L’impasse juridique inhérente aux pouvoirs exceptionnels de l’article 50 S’il y a une disposition constitutionnelle à laquelle on pense naturellement face à la crise actuelle qui prévaut au Nord alors que l’élection présidentielle s’approche à grand pas, c’est bien évidemment l’article 50 de la Constitutionqui dispose : « Lorsque les Institutions de la République, l’indépendance de la Nation l’intégrité du territoire national, l’exécution de ses engagements internationaux sont menacés d’une manière grave et immédiate et que le fonctionnement régulier les pouvoirs publics constitutionnels est interrompu, le Président de la République prend les mesures exceptionnelles exigées par ces circonstances après consultation du Premier Ministre, des Présidents de l’Assemblée Nationale et du Haut Conseil des Collectivités ainsi que de la Cour Constitutionnelle.
Il en informe la Nation par un message. L’application de ces pouvoirs exceptionnels par le Président de la République ne doit en aucun cas compromettre la souveraineté nationale ni l’intégrité territoriale. Les pouvoirs exceptionnels doivent viser à assurer la continuité de l’Etat et le rétablissement dans les brefs délais du fonctionnement régulier des institutions conformément à la Constitution. L’Assemblée Nationale se réunit de plein droit et ne peut être dissoute pendant l’exercice des pouvoirs exceptionnels ». Beaucoup pensent aujourd’hui que le Président dela Républiquepourrait user de ces pouvoirs exceptionnels en décidant du report de l’élection présidentielle tout en prorogeant son mandat jusqu’à l’élection d’un nouveau Président.
Nous estimons cependant que la mise en œuvre de l’article 50 paraît juridiquement fragile. En l’occurrence, une incertitude plane quant à la réunion des deux conditions cumulatives de « menace grave et immédiate sur les institutions de la République, l’indépendance de la Nation, l’intégrité du territoire national, l’exécution des engagements internationaux» et d’« interruption du fonctionnement régulier des pouvoirs publics constitutionnels ».

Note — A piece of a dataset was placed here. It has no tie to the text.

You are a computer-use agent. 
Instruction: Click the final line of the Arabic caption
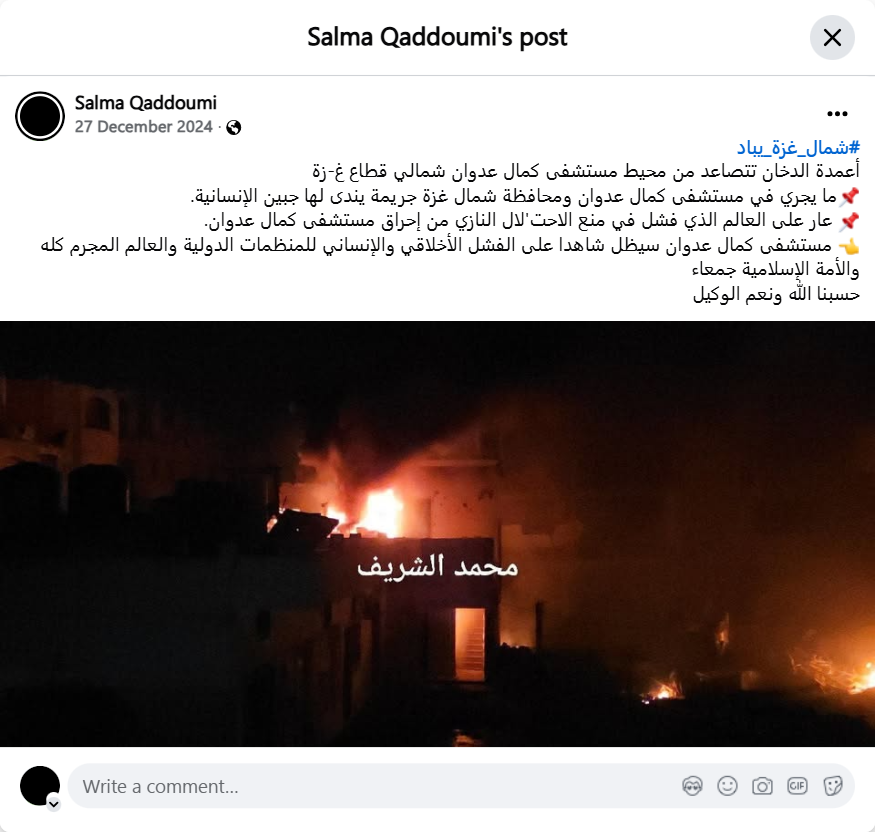click(x=776, y=294)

En particulier, si la menace grave et immédiate à l’intégrité du territoire national paraît bien réelle, il ne semble pas en revanche que le pays soit au niveau de dégradation institutionnel de l’interruption du fonctionnement régulier des pouvoirs publics constitutionnels. C’est pourquoi il n’est pas certain que le Président soit constitutionnellement fondé à recourir aux pouvoirs de crise de l’article 50 qui conduiraient au report de l’élection présidentielle et à la prorogation de fait de son mandat. Au demeurant même si cela était le cas, les risques encourus par notre expérience démocratique seraient tellement énormes et imprévisibles que le jeu n’en vaut vraiment pas la chandelle. Recourir à l’article 50, équivaudrait quasiment à définitivement plonger le pays dans une hibernation institutionnelle qui ne manquera pas d’asphyxier notre jeune expérience démocratique. En conclusion, nous retenons qu’il serait irresponsable de ne pas tenir le scrutin présidentiel à la date du 29 avril 2012.
Le gouvernement manque de ressources juridiques constitutionnelles lui permettant de gérer ce report et toutes les conséquences qui en découleraient. La seule devise qui sied à la situation serait la suivante: «maintenir le cap à tout prix ou faire périr la nation ».